The issue is that currently some tests are still using JUnit 4. For that there is the System Rules project, but I did not want to add two separate extensions / rules without knowing what the migration plans are.

As @garydgregory noted, all tests need to be migrated to JUnit 5. Given this, maybe we can leverage system-stubs?

The system stubs warning about Java16+ is not great and it seems like it's not really doing things as simple as I'd like to see. The JUnit Pioneer is cool but too minimal in feature. What I want is something like an @SaveSystemProperties and @RestoreSystemProperties and I do not think you need to do whatever reflection system stubs does. Since sys props is global, having the annotation also use a global would be OK. One could also imagine saving and restoring named savepoints, like in a database transaction, @SaveSystemProperties("Savepoint1"). Such a thing does not exist, but we can write it, just like we have custom JUnit 4 rules.
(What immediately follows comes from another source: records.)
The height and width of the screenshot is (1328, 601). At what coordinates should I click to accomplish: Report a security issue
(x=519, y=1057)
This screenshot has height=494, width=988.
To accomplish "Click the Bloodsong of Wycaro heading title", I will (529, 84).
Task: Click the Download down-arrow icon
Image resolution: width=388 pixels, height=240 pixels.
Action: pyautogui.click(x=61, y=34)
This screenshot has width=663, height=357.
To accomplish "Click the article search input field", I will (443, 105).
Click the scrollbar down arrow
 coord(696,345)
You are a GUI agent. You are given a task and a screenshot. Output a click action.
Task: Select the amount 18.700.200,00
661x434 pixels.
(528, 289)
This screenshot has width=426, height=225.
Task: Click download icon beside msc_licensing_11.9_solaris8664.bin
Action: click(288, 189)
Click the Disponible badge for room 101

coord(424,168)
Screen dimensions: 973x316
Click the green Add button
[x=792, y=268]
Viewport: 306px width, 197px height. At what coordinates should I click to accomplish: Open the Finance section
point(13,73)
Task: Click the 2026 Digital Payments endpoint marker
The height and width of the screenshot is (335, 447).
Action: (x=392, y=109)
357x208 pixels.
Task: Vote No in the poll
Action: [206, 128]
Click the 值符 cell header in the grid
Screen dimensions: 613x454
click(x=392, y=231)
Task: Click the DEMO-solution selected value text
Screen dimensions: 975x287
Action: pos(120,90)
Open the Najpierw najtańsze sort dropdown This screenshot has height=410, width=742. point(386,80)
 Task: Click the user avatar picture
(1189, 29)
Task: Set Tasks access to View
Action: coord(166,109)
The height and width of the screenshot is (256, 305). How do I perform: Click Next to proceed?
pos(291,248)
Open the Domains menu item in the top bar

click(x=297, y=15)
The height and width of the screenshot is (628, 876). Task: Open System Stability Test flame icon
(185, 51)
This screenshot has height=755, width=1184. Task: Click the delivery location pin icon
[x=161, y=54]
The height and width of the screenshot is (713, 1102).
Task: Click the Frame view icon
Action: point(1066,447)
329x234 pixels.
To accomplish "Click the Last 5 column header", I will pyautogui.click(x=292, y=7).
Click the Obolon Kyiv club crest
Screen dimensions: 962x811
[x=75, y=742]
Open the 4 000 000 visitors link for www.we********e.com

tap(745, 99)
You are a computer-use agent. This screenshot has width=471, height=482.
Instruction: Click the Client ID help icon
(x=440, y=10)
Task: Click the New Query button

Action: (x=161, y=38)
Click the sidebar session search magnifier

garydgregory avatar Dec 26 '21 14:12 garydgregory

This was closed automatically by Github because we renamed the release-2.x branch to 2.x. Feel free to resubmit to the 2.x branch.

ppkarwasz avatar Mar 01 '23 07:03 ppkarwasz

Hey @vy & @garydgregory,

JUnit Pioneer maintainer here. ✌️ I know this PR is old and the problem it was trying to solve might not be relevant anymore, but regarding:

The reason I did not mention about system-properties of JUnit Pioneer is that it operates on an input list of properties, whereas I want to restore all properties back to their original values. I think the former approach is more error-prone and there is no way to tell if a property was leaked.

And:

The system stubs warning about Java16+ is not great and it seems like it's not really doing things as simple as I'd like to see. The JUnit Pioneer is cool but too minimal in feature. What I want is something like an @SaveSystemProperties and @RestoreSystemProperties and I do not think you need to do whatever reflection system stubs does.

As of Pioneer 2.1.0, there is @RestoreSystemProperties. From the docs:

@RestoreSystemProperties can be used to restore changes to system properties made directly in code. While @ClearSystemProperty and @SetSystemProperty set or clear specific properties and values, they don’t allow property values to be calculated or parameterized, thus there are times you may want to directly set properties in your test code. @RestoreSystemProperties can be placed on test methods or test classes and will completely restore all system properties to their original state after a test or test class is complete.